* **Given records**
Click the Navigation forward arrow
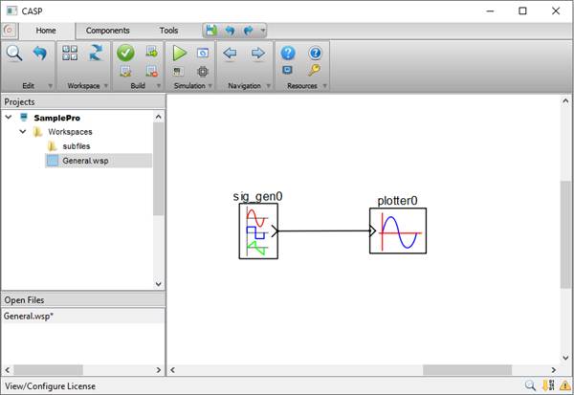 pos(256,54)
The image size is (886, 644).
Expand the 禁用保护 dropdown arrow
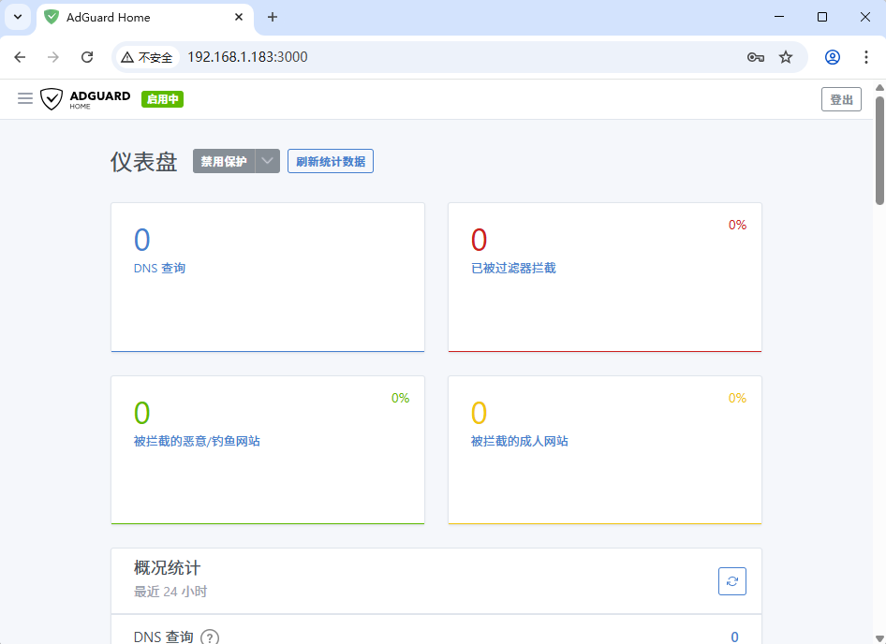click(x=267, y=161)
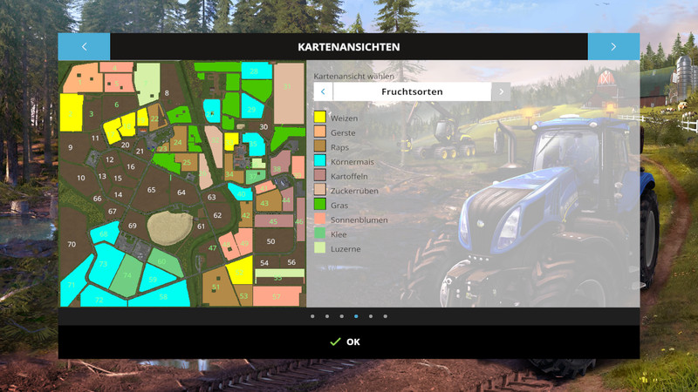Click the Klee legend swatch
Image resolution: width=698 pixels, height=392 pixels.
tap(320, 234)
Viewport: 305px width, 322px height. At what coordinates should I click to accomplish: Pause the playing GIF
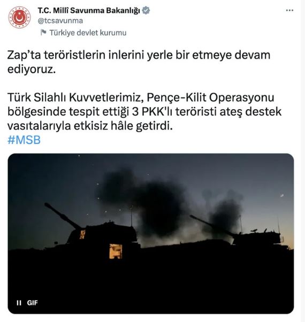19,303
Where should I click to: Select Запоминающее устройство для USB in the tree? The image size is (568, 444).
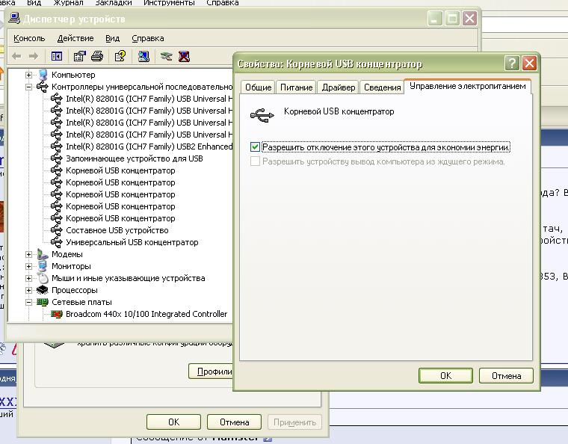coord(134,158)
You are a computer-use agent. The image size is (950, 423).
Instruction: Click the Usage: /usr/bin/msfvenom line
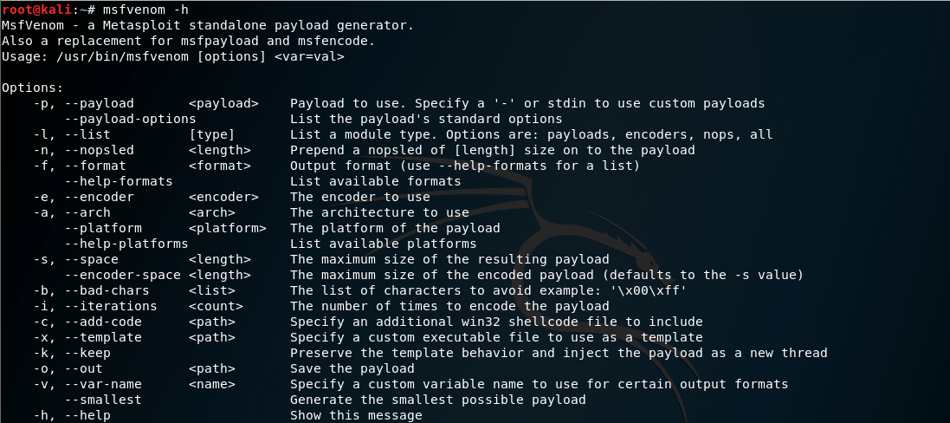pyautogui.click(x=173, y=57)
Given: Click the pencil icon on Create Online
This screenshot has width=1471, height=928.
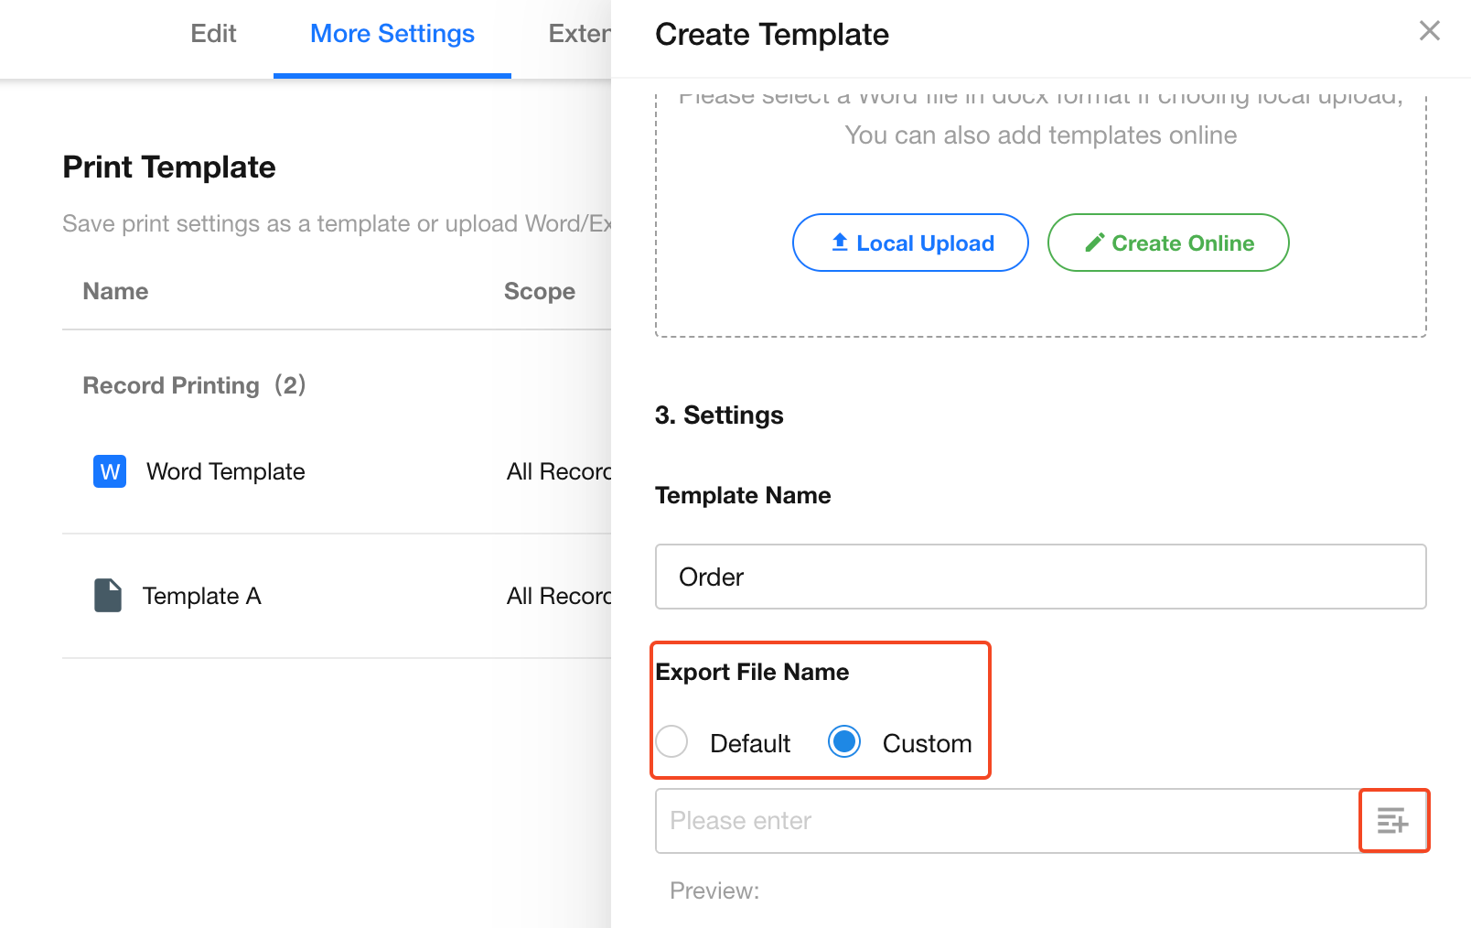Looking at the screenshot, I should [x=1094, y=243].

* **Your instructions**
Copy every entry word for word, but omit the pictures.

* **Task answer**
Click the Navigation forward arrow
 pos(256,54)
The image size is (886, 644).
Expand the 禁用保护 dropdown arrow
click(x=267, y=161)
Click the Klee legend swatch
Image resolution: width=698 pixels, height=392 pixels.
tap(320, 234)
Viewport: 305px width, 322px height. At what coordinates should I click to accomplish: Pause the playing GIF
19,303
Where should I click to: Select Запоминающее устройство для USB in the tree? The image size is (568, 444).
coord(134,158)
You are a computer-use agent. The image size is (950, 423).
Instruction: Click the Usage: /usr/bin/msfvenom line
pyautogui.click(x=173, y=57)
Given: Click the pencil icon on Create Online
This screenshot has width=1471, height=928.
Looking at the screenshot, I should [x=1094, y=243].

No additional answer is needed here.